ÉNONCÉ A:
Les trois affirmations suivantes concordent-elles avec le texte sur l'Eucharistie ? Répondez par oui ou par non à chacune, en citant à l'identique les mots du texte qui tranchent.
(i) Le concile souhaite que les fidèles se contentent de communier spirituellement.
(ii) L'Église désire que les fidèles s'approchent chaque jour de l'Eucharistie.
(iii) Le souhait du concile porte sur chaque messe.
ÉNONCÉ B:
Relevez, s'il vous plaît, toutes les expressions par lesquelles le texte sur l'Eucharistie désigne l'Eucharistie elle-même.

EXTRAIT FOURNI:
== == ==

Le saint concile de Trente, ayant en vue les ineffables trésors de grâces que les fidèles retirent de la réception de la très sainte Eucharistie, dit : Le très saint Concile souhaiterait qu’à chaque messe les fidèles qui y assistent ne se contentent pas de communier spirituellement, mais reçoivent encore réellement le sacrement eucharistique [1]. Ces paroles montrent assez clairement combien l’Eglise désire que tous les fidèles s’approchent chaque jour de ce banquet céleste et en retirent des effets plus abondants de sanctification.

== == ==

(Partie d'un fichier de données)
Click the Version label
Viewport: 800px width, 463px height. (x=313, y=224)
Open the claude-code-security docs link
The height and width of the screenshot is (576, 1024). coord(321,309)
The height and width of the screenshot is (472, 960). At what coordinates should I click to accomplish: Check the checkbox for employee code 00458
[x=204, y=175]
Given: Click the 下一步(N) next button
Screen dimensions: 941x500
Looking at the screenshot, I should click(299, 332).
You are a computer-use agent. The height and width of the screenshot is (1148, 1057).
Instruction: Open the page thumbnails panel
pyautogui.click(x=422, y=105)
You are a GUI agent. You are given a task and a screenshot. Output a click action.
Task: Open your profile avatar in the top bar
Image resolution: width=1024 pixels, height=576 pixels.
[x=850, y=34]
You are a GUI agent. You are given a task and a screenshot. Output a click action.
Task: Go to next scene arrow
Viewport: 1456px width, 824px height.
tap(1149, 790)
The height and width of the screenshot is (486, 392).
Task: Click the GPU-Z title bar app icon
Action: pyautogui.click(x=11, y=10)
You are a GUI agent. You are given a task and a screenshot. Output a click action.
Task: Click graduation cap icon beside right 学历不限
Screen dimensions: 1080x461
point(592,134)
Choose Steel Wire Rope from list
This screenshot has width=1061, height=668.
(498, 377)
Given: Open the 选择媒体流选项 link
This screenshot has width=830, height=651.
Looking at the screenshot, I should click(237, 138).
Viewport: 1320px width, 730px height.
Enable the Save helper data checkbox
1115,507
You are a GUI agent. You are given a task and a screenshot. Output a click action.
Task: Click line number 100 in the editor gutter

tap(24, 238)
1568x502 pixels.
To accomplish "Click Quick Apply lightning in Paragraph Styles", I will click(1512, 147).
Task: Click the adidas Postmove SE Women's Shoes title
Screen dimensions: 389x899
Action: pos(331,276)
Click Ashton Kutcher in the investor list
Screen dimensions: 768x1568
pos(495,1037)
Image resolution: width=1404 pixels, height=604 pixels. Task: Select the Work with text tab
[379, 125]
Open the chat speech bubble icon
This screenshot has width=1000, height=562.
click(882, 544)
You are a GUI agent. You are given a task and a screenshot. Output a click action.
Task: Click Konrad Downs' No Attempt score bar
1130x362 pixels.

== == ==

RÉPONSE ATTENDUE A:
(i) Non : « ne se contentent pas de communier spirituellement, mais reçoivent encore réellement le sacrement eucharistique »
(ii) Oui : « combien l’Eglise désire que tous les fidèles s’approchent chaque jour de ce banquet céleste »
(iii) Oui : « qu’à chaque messe les fidèles qui y assistent »

RÉPONSE ATTENDUE B:
la très sainte Eucharistie
le sacrement eucharistique
ce banquet céleste